**Extracted material**.
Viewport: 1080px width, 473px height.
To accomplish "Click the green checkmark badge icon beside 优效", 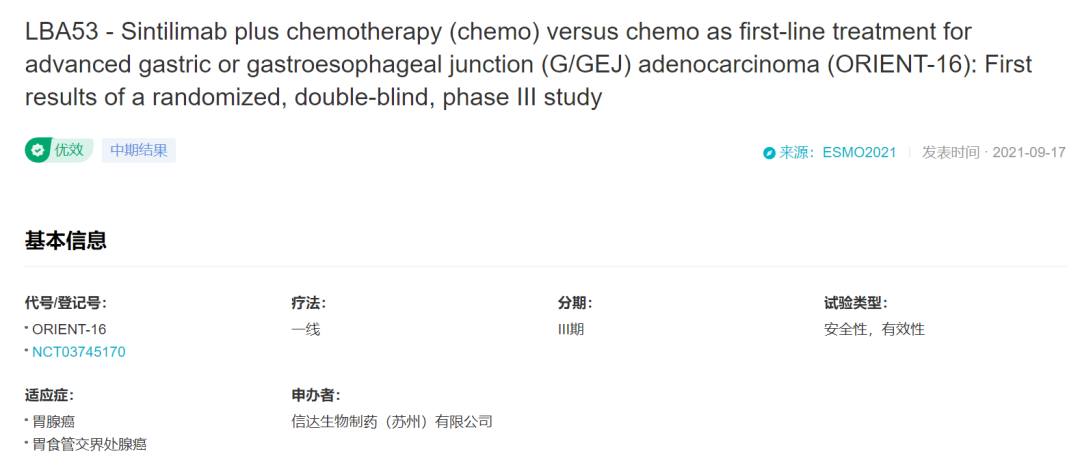I will click(38, 150).
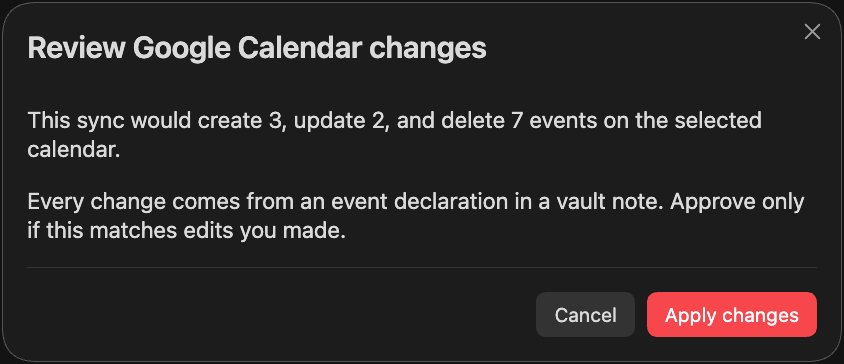Exit the review modal using the cross icon
The width and height of the screenshot is (844, 364).
pyautogui.click(x=812, y=32)
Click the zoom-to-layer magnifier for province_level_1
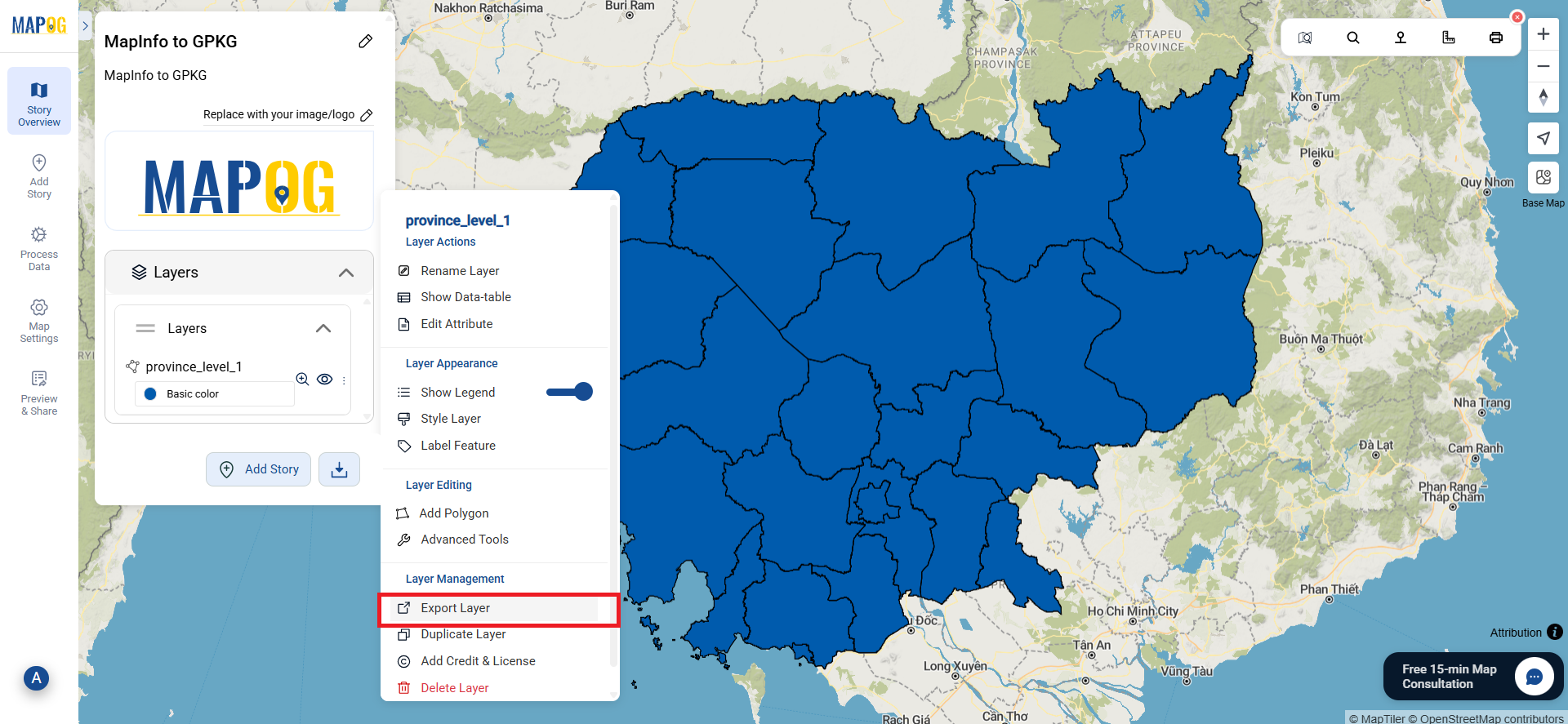Image resolution: width=1568 pixels, height=724 pixels. (x=302, y=379)
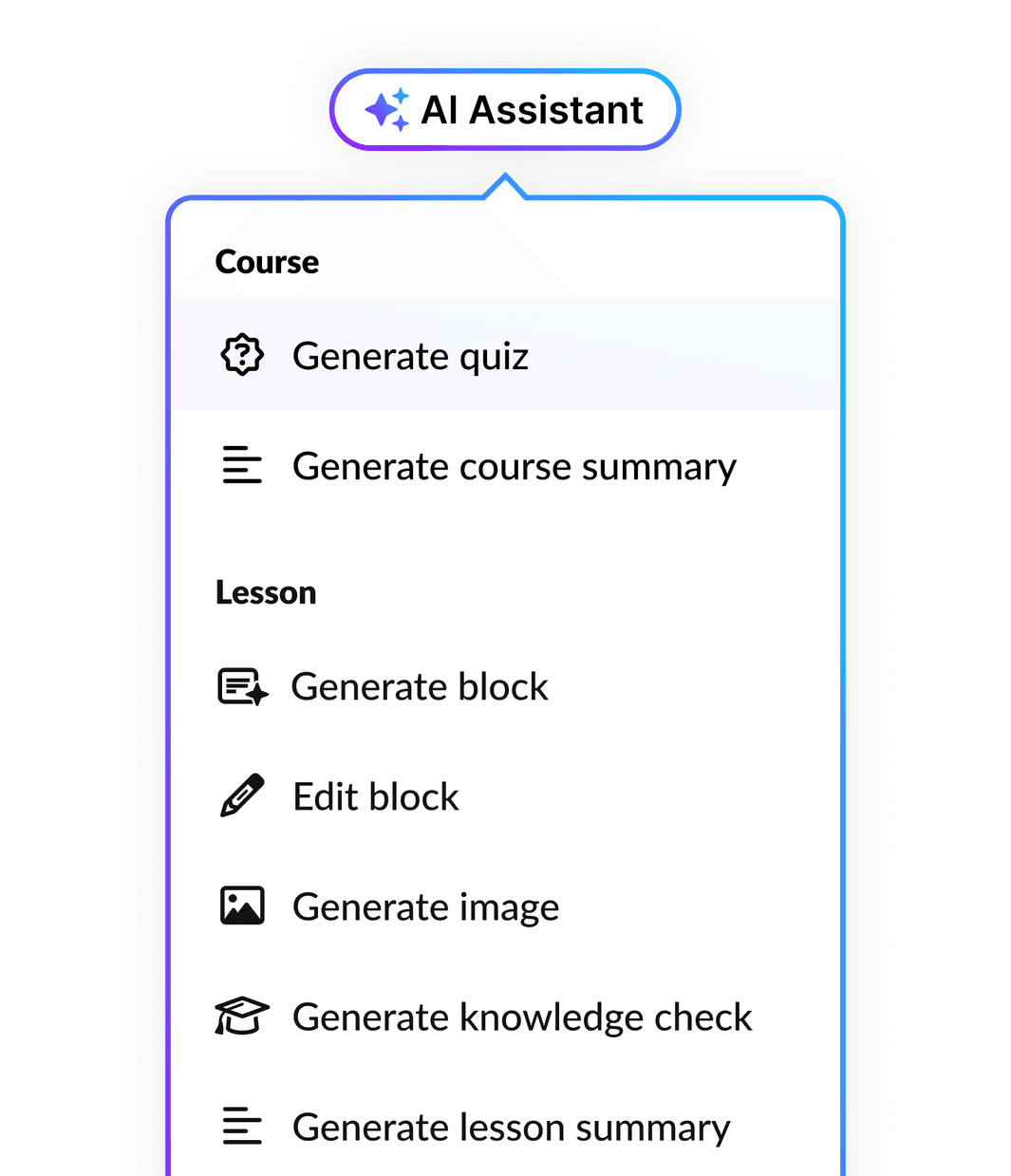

**What to work on**. All lines from the one containing "Click the zoom-to-layer" to the last line of the records above, both included, need to be repeated word for word; omit the pictures.

**Task answer**.
Click the zoom-to-layer magnifier for province_level_1
Image resolution: width=1568 pixels, height=724 pixels. (x=302, y=379)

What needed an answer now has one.